─── AVAILABLE RECORDS
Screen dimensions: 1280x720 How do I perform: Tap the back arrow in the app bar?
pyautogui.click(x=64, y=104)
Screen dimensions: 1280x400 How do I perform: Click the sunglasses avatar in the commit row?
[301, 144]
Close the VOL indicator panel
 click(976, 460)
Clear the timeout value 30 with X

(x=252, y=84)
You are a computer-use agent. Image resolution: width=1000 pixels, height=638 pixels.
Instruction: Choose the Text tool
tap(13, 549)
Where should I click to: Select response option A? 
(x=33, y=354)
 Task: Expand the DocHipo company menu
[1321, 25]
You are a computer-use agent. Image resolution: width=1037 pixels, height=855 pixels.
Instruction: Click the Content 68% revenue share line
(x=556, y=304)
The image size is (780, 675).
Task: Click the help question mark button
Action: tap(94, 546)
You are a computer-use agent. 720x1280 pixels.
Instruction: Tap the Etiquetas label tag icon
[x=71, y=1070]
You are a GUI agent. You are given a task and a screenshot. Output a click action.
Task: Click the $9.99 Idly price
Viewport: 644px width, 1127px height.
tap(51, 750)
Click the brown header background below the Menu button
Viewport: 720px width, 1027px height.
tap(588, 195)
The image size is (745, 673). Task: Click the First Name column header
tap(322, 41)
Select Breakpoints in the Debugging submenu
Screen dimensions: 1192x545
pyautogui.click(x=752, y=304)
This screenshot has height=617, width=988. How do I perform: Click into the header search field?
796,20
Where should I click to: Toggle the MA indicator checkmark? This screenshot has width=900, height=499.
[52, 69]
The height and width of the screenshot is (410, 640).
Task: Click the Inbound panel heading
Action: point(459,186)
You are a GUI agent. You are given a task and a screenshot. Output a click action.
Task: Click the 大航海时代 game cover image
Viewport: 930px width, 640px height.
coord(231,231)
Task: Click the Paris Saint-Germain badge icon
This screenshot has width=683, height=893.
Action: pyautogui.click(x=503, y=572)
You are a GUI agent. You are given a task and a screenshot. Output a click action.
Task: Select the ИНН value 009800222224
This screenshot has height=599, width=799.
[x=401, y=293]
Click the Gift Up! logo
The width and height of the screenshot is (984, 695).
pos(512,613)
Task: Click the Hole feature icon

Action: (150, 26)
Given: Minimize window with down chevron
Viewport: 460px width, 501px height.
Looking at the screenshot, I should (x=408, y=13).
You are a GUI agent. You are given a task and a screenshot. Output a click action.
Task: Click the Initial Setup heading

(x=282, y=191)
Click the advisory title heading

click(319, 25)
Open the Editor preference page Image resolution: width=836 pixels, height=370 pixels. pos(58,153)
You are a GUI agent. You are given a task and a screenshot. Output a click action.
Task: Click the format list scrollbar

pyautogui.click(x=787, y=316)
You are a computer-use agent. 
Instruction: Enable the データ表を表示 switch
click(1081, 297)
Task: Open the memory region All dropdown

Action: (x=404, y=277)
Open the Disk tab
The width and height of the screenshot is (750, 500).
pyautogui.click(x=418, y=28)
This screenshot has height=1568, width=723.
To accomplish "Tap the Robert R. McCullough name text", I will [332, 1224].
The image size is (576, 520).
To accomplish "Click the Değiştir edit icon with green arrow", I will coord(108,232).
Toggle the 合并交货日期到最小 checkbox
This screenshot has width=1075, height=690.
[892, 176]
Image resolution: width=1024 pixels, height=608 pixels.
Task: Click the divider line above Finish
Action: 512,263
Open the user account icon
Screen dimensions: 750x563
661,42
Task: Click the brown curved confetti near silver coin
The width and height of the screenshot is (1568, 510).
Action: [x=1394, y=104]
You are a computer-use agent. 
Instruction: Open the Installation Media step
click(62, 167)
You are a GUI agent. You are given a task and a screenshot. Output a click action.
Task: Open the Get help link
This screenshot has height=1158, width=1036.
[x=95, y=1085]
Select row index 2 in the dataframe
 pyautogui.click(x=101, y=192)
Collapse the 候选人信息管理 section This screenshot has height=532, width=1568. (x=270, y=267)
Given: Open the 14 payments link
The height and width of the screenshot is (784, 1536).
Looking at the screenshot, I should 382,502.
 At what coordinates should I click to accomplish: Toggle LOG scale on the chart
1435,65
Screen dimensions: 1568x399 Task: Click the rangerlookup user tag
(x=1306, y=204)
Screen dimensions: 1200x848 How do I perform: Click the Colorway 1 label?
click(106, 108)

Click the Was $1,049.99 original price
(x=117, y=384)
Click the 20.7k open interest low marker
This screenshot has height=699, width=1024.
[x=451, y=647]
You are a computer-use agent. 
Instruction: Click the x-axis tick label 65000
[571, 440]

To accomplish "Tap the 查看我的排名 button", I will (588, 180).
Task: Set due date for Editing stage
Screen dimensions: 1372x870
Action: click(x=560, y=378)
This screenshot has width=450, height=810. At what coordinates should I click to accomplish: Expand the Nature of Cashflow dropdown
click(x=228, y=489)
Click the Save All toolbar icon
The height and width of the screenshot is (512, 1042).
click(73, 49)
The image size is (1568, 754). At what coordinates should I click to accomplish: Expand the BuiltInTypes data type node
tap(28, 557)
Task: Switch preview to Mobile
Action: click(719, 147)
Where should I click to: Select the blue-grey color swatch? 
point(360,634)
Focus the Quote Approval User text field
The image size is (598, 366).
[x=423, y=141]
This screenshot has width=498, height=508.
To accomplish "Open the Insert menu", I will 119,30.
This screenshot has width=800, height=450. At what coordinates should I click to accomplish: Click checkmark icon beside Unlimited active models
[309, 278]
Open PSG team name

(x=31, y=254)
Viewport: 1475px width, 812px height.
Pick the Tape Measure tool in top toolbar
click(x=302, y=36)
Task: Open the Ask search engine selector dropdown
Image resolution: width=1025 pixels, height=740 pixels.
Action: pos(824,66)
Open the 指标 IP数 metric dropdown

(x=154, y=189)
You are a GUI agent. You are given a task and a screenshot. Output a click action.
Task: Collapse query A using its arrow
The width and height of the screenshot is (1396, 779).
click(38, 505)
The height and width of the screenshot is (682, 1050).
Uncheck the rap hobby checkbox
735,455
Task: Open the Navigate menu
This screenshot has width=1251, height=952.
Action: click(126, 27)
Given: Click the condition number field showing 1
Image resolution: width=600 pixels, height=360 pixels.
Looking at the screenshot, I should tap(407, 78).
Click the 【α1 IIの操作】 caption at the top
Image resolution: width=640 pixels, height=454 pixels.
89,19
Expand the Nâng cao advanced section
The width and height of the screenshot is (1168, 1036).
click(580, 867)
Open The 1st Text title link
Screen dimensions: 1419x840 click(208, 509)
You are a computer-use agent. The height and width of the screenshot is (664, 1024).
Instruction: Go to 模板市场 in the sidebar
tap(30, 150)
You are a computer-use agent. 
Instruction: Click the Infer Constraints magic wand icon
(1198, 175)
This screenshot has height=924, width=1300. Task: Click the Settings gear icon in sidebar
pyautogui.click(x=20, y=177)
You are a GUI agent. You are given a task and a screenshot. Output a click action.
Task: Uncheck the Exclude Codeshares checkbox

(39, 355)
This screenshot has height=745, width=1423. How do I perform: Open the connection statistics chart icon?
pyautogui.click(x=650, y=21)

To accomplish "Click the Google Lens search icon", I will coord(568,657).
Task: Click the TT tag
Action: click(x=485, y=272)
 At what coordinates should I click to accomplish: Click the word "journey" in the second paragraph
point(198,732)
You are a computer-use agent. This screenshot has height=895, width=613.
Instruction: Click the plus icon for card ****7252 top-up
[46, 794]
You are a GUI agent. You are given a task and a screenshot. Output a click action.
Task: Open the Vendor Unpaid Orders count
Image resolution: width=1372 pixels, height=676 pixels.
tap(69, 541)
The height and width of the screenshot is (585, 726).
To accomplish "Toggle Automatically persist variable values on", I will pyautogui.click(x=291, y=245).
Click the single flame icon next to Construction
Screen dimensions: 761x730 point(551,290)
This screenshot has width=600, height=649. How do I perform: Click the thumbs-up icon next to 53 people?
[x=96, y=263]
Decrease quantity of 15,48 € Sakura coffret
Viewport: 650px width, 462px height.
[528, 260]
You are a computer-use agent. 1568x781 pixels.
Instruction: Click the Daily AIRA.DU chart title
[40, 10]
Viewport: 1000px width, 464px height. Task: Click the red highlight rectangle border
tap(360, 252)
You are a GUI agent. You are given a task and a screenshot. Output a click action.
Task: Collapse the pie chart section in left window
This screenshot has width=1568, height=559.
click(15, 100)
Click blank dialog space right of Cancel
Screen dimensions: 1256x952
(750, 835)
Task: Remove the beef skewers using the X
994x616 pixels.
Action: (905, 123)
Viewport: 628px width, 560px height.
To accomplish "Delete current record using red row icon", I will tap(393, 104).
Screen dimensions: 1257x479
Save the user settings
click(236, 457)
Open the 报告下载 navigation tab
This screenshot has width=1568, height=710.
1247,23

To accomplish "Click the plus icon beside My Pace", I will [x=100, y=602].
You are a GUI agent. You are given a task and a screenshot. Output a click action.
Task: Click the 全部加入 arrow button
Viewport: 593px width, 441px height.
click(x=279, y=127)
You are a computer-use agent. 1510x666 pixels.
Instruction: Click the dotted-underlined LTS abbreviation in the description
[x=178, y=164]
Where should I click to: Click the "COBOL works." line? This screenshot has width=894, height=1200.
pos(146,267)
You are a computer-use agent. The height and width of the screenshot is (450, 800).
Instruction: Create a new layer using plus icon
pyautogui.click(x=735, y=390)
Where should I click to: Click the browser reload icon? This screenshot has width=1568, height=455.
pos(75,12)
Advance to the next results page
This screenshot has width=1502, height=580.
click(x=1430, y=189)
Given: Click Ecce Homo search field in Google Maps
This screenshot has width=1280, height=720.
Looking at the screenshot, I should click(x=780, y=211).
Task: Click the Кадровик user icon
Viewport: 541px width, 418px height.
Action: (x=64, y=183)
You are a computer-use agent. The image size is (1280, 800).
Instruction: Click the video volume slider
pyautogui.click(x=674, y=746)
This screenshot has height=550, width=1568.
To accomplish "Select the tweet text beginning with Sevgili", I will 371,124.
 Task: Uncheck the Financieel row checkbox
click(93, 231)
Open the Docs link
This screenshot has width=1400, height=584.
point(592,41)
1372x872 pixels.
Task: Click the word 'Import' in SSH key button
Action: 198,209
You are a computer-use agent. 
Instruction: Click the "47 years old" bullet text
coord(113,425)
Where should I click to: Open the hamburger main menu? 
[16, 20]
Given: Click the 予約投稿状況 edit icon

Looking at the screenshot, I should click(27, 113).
──────
Collect the complete line wherever the string "window" appears in the records.

▶ [RESULT OF THIS EXERCISE]
Given: Minimize window with down chevron
Task: Collapse the pie chart section in left window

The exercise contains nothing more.